The CX32 protein consists of a short cytoplasmic N‐terminal domain, four transmembrane (TM) segments, two extracellular (EC) loops and one cytoplasmic loop. The EC domains of the CX32 protein are a hot spot mutation domain; the mutation frequency ranges from 44% in Asian populations to 65% in European populations (Kim et al., 2012). The GJB1 mutations either lead to a complete loss of function or retain the ability to form functional gaps but have altered voltage dependence and pH gating. Different domains in the CX32 protein confer distinct functional properties. The N‐terminus and the first and second TM domains determine voltage gating, the third TM domain provides the lining of the pore, the two EC loops regulate the connexon–connexon interaction, and the cytoplasmic loop and C‐terminus regulate pH gating (Hahn et al., 1999). The fourth TM domain may be related to membrane stability or channel formation (Bahr et al., 1999). We performed the cellular localization of the Ile202Asn mutation, the result was similar with the previous study of immunolocalization of the Asn205Ile mutation (in the fourth TM domain) in transfected HeLa cells. The pathogenic mechanism of the Asn205Ile mutation was proved to be associated with abnormal proteins transport (Yum, Kleopa, Shumas, & Scherer, 2002). In our CMTX family, the Ile202Asn mutation creates a change in the fourth TM domain, which might influence proteins transport causing the inability of channel formation.

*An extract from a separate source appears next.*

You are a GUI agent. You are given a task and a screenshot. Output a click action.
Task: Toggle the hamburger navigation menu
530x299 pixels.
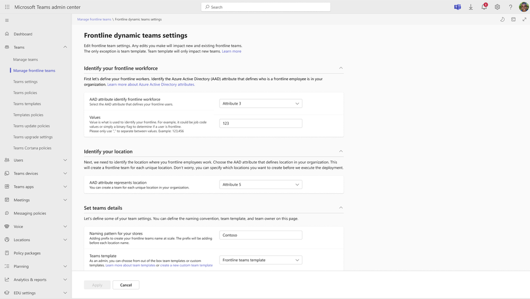[7, 20]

Previous studies have proved increased disease burden coupled with advanced age of the CMTX male patients. CMTX‐affected females, ranging from mild symptomatic to asymptomatic, usually had less severe disease than males at the same age (Reilly, Murphy, & Laura, 2011). In our family, clinical symptoms were only observed in one affected female in recent years, leading to a pedigree that presented as only having male patients. However, abnormal EMG tests in the other three asymptomatic female carriers and the male patient V2 indicated subclinical CMT. The OMIM database reports that the mode of inheritance of CMTX1 is X‐linked dominant. However, an X‐linked recessive mode of inheritance of CMTX1 has been previously reported (Niewiadomski & Kelly, 1996). In fact, the asymptomatic females of the family had abnormal EMG tests (Niewiadomski & Kelly, 1996). Therefore, EMG tests of asymptomatic individuals in the CMTX1 family are needed to confirm the mode of inheritance and provide genetic counseling. In 2001, LUO Wei et al (Luo, Tang, & Xiao, 2001) reported a large Chinese family with X‐linked recessive CMT caused by a GJB1 missense mutation (c.44G>A). Meanwhile, the same mutation at the same codon has been reported to lead to a dominant form of CMTX (Fairweather et al., 1994), indicating that there is no consistent phenotype–genotype relationship. The recent investigation also denied a direct correlation between the mutation in GJB1 and CMTX disease severity (Sakaguchi et al., 2011)(Abrams & Scherer, 2012)(Lin et al., 2010).

CONFLICT OF INTEREST

The authors of the article declare that they have no conflict of interest.